(Problem details) Exact copy, no pictures: set down the lines from the one holding "The height and" through the final line of the records below.

____ Data listing

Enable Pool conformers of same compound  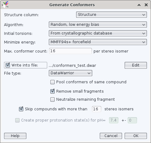click(53, 82)
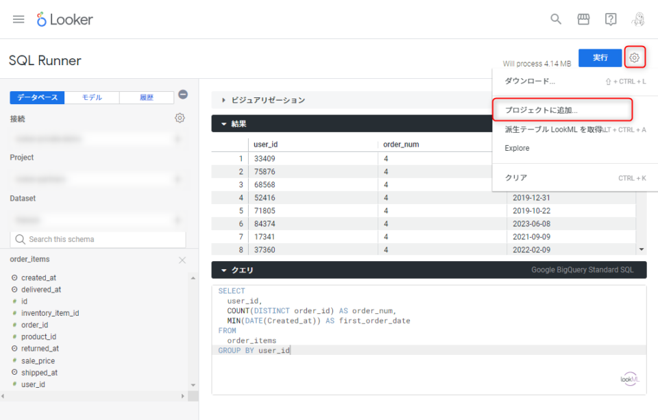Open the user avatar menu

[x=637, y=19]
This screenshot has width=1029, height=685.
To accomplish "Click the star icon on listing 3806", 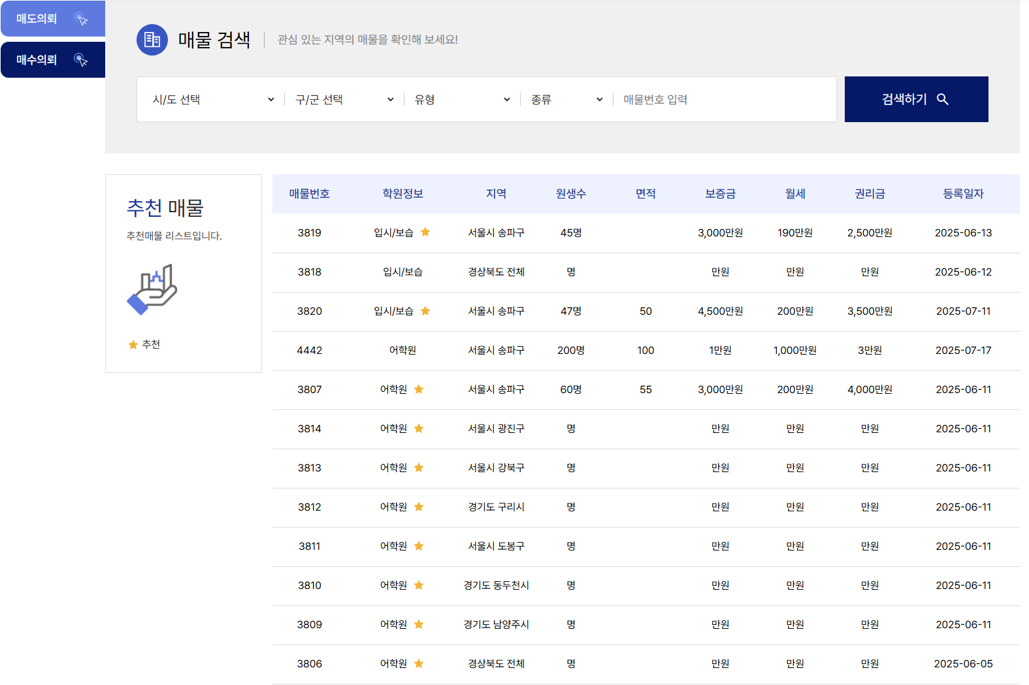I will point(419,663).
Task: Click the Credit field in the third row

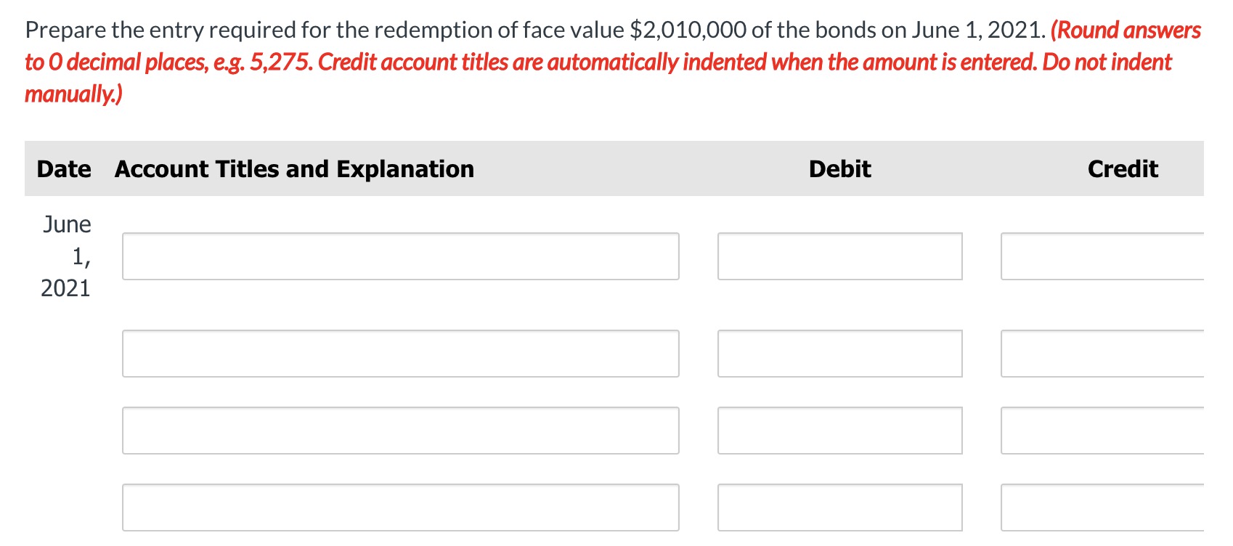Action: tap(1111, 431)
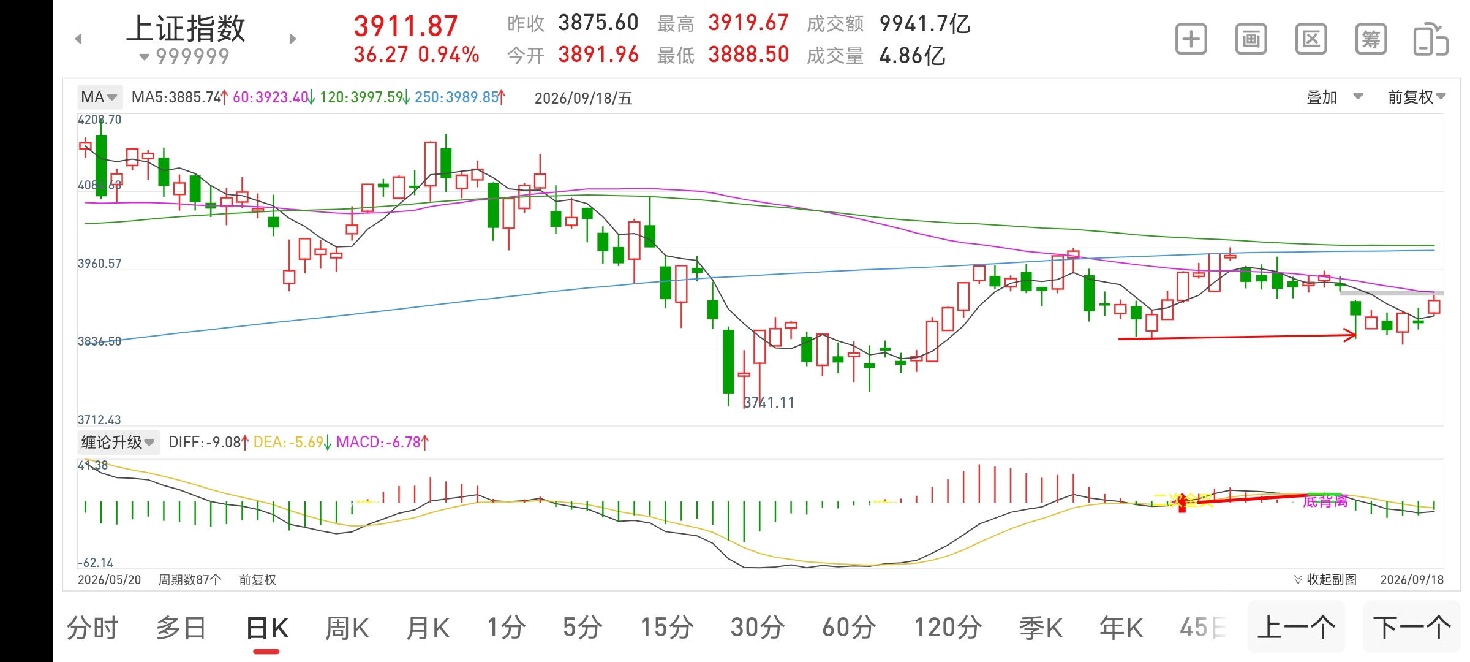1470x662 pixels.
Task: Switch screen orientation with device icon
Action: pos(1431,40)
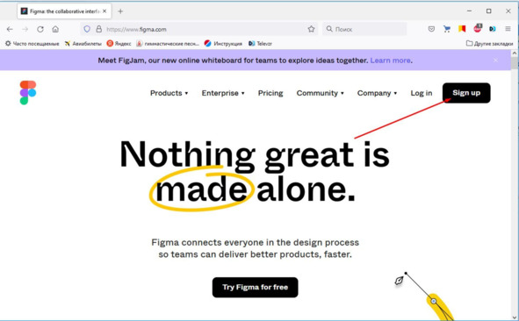Follow the Learn more link
Screen dimensions: 519x321
(391, 61)
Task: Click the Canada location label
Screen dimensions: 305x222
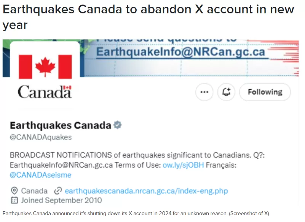Action: tap(34, 191)
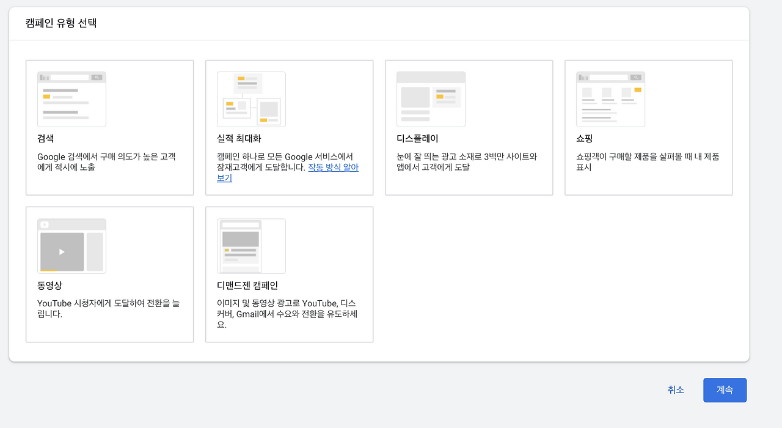Screen dimensions: 782x428
Task: Select the 검색 campaign type card
Action: coord(109,127)
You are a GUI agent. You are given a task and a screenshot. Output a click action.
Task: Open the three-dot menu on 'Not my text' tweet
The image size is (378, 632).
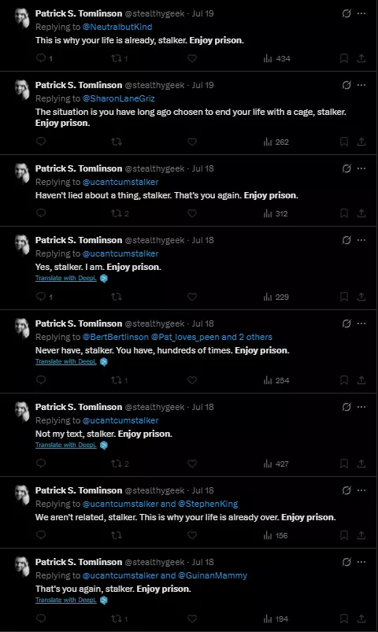click(x=361, y=407)
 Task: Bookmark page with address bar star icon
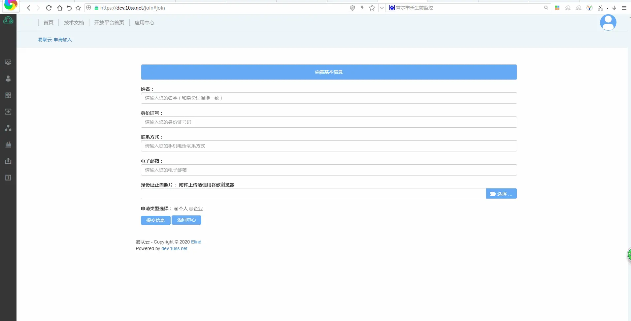point(372,8)
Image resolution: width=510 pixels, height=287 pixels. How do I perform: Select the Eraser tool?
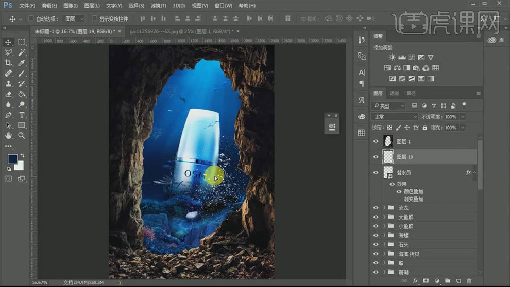8,94
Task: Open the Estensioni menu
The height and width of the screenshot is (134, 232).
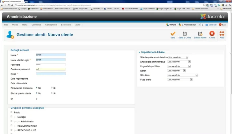Action: pos(66,25)
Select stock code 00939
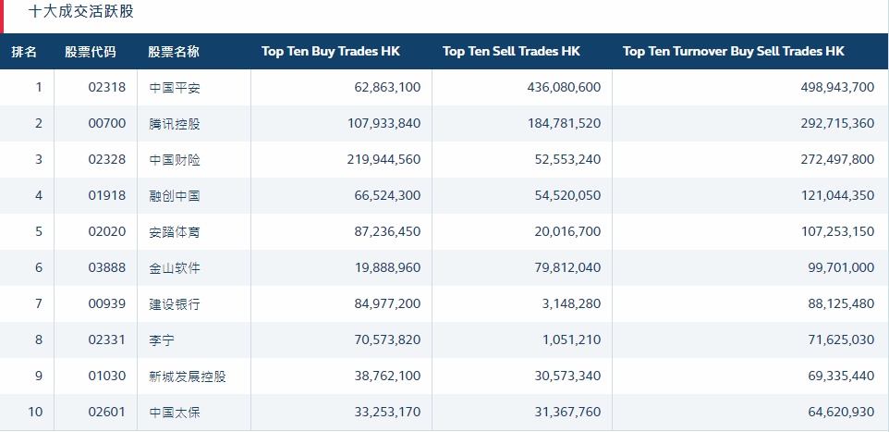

________

(Exercise result)
The height and width of the screenshot is (134, 232).
Action: pos(66,25)
Select stock code 00939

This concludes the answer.